Automated Project Documentation, Making the SAS®

System Document Its Own Programs


Abstract

Documenting a SAS program is not always a pleasant task but it is essential to the success of software project management. This paper will present a tool and an approach to automating the documentation process without a great deal of extra coding. Instead of typing extra documentation information and compiling it, this utility will extract existing information from the program header and compile it automatically. Exploring the many features of data step and SAS macro language enables the utility to extract key information from the header of each program and automatically build a data set containing pertinent information. This data set will then be used for project tracking and reporting. Although documentation of SAS programs cannot be avoided all together, there are ways of automating and lessening this laborious task.


Introduction

If project documentation is a process of managing a collection of information pertaining to your programs, why not let SAS document its own programs? That is exactly what this paper will demonstrate as it shows a tool, the DOCUMENT utility, which automates this process.

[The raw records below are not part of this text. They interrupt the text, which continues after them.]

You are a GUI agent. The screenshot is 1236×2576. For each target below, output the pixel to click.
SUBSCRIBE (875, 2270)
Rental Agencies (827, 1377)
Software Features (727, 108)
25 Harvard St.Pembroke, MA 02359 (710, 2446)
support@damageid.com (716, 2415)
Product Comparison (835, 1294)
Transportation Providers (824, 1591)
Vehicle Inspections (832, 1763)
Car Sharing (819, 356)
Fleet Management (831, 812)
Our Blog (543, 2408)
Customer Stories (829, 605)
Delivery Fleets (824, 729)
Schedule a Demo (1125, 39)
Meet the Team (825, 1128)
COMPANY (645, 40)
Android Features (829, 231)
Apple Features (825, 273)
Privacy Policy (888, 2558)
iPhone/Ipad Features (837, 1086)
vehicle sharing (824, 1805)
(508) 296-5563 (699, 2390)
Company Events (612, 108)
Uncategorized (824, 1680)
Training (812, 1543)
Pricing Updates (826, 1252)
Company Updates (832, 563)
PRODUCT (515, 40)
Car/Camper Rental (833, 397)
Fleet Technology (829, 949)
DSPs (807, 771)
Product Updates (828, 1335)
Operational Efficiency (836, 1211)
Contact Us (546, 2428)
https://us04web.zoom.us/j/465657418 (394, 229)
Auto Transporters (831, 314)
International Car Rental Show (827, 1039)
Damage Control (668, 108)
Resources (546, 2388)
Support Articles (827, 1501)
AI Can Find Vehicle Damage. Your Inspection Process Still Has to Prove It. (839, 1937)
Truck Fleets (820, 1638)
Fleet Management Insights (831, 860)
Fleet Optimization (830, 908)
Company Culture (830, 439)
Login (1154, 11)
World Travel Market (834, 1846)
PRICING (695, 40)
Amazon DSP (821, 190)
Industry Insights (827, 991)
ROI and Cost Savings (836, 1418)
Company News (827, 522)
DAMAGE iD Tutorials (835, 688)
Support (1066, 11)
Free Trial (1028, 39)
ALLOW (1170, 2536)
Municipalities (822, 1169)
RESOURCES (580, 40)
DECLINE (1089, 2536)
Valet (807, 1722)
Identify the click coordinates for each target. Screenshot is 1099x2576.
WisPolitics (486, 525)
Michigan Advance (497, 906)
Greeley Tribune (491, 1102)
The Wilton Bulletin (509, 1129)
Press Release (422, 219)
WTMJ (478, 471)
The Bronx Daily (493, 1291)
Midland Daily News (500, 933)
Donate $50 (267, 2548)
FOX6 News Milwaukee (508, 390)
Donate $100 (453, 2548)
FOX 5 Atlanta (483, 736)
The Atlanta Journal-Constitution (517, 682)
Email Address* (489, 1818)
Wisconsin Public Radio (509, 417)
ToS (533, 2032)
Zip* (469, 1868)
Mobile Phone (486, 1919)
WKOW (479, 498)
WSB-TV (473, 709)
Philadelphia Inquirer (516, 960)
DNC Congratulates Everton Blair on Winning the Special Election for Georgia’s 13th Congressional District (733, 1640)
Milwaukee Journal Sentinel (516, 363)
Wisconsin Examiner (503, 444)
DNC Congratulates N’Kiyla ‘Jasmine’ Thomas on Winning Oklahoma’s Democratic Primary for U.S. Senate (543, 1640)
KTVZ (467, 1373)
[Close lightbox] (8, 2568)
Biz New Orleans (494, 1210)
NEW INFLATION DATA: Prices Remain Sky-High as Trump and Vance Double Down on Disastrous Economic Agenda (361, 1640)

Most good programs contain documentation in the header of its code. As a single program, the documentation is complete since all the necessary information is contained in its header. In more substantial projects, however, there may exist tens or hundreds of programs. The challenge then is to compile all of this information from each program into one organized and concise documentation report as shown in Figure 1.

This final vital piece of information could be used for a myriad of documentation purposes. Depending on the choice of information and sort order, this information could simply generate an alphabetical list of the programs; or, it could show a complex report, such as the chronological order of the programs broken down by different programmers from the project team with various input/output data sets. This paper will not attempt to show all the different ways of reporting the final project documentation since that is specific to the regulatory or management requirements of each project. Instead, it will demonstrate a technique of gathering the information and storing it into a SAS dataset for better management and reporting of this documentation data. There will be some simple sample reports for illustrative purposes.

The first section of this paper will show how the DOCUMENT utility is used without going into the details of the programming. The second section will highlight some of the programming techniques of DOCUMENT using SAS macro language and data step manipulations. Not every single line of code will be discussed here but sections will be highlighted to give a conceptual understanding. The entire program code will be included in the Appendix.

Using the DOCUMENT Utility

The steps in using the DOCUMENT utility include the following:

  1. Modify all SAS programs which are to be documented to have uniform header information
  2. Specify the types of desired specification for documentation in the DOCUMENT program
  3. Run the DOCUMENT program to generate the final report

Uniform Header Information

In order for this utility to extract the proper information, the header information in all programs needs to be consistent. An example of a header for a program may be:


*********************************************************
Project Code : XYZ1012
Program Name : vitalhyp
Programmer : Vincent Clark
Date : 02/13/95
Modified by/Date : none
Input Data : dosefile, trtfile, aefile
tempfile
Output Data : none
External Macros : none
Input ASCII Files : none
Output ASCII Files : none
Purpose of Program : Create table for Vital Signs During
Treatment Period broken down by
hypertension
********************************************************;

The key fields containing comments for documentation include Project Code, Program Name, Programmer, Date and so on. If another program in the project has Program Location instead and does not contain other corresponding fields, DOCUMENT will not be able to compile the information since it will not find any fields in common. This utility is very picky in matching up header information because it uses SAS data step to merge and correlate its information. For example, Program Name and Name of Program will not merged properly. The utility is strict upon its format but this will allow for accurate, and consistent documentation. It is therefore recommend that your programs have a standard header for each project.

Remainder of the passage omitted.